Would you invest in a state with large unfunded pension liabilities? Warren Buffett likely wouldn’t. In a long interview with CNBC this week, the famed billionaire investor was asked by viewer, “How do you see the unfunded pension liabilities across the United States affecting our economy over the next 10 years?” Part of his response (at 50:58):
If I were relocating into some state that had a huge unfunded pension plan I’m walking into liabilities. ‘Cause I mean, who knows whether they’re gonna get it from the corporate income tax or my employees—you know, with personal income taxes or what. But that—that liability isn’t gonna—you can’t ship it offshore or anything like that. And those are big numbers, really big numbers. And they may come—you can delay a long time. [For the full transcript, see here.]
This isn’t the first time Buffett has warned about the danger to state finances posed by unfunded pension liabilities—five years ago, in his annual report to Berkshire Hathaway shareholders, he said, “During the next decade, you will read a lot of news—bad news—about public pension plans.”
Yet, the situation persists, because, as Buffett said in the CNBC interview this week (at 51:30):
But the politicians are the ones that really haven’t attacked it in a good many states. And when you see what they would have to do, I say to myself, “Why do I wanna build a plant there that has to sit there for 30 or 40 years?” Cause I’ll be here for the life of the pension plan and they will come after corporations, they’ll come after individuals. They—just—they’re gonna have to raise a lot of money.

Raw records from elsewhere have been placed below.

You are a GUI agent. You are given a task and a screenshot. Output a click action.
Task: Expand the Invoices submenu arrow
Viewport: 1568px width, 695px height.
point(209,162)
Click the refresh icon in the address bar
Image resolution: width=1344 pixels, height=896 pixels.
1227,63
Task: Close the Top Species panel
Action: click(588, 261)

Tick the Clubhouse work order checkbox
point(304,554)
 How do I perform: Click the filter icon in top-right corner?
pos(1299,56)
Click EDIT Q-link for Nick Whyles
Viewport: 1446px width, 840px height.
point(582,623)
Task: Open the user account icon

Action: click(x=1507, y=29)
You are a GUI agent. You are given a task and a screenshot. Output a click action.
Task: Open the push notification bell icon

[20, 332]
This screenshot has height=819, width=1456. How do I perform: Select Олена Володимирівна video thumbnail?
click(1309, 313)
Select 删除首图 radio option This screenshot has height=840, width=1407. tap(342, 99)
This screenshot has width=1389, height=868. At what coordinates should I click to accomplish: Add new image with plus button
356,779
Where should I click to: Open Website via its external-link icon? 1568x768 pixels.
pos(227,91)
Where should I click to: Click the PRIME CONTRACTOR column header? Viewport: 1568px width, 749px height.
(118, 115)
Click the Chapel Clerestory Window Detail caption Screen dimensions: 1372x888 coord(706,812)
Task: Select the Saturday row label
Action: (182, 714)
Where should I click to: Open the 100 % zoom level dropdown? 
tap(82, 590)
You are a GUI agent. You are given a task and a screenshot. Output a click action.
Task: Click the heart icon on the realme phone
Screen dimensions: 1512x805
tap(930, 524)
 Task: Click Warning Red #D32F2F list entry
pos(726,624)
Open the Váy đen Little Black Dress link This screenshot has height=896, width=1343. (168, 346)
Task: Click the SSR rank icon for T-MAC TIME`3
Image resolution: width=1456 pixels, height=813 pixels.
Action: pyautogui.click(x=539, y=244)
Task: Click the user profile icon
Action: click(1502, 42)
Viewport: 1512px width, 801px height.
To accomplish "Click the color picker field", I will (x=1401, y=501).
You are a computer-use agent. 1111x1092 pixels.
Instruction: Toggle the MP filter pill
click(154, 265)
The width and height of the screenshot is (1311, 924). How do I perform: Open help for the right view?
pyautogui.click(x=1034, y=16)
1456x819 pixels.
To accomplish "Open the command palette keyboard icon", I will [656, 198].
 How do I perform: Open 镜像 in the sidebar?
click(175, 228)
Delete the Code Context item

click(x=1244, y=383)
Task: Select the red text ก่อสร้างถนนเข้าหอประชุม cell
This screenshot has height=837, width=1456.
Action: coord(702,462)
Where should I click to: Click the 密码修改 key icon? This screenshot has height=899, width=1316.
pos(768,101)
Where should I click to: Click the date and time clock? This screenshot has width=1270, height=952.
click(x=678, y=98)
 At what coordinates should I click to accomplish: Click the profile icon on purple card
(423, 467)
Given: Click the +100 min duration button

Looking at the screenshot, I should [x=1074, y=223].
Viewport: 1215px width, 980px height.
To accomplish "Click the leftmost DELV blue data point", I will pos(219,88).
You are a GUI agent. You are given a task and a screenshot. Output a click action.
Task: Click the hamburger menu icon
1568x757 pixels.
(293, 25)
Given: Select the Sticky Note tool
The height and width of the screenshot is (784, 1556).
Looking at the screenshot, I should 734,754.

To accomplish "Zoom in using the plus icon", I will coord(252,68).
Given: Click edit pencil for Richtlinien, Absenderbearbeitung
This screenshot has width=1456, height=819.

Indeed, the true level of taxation is reflected in the level of government spending. And unlike budgetary appropriations, which lawmakers need to approve periodically (usually annually), pension obligations are baked into the public finance cake, and must be paid one way or another. They also lead to higher borrowing costs for states. That’s something companies should probably consider when making location decisions.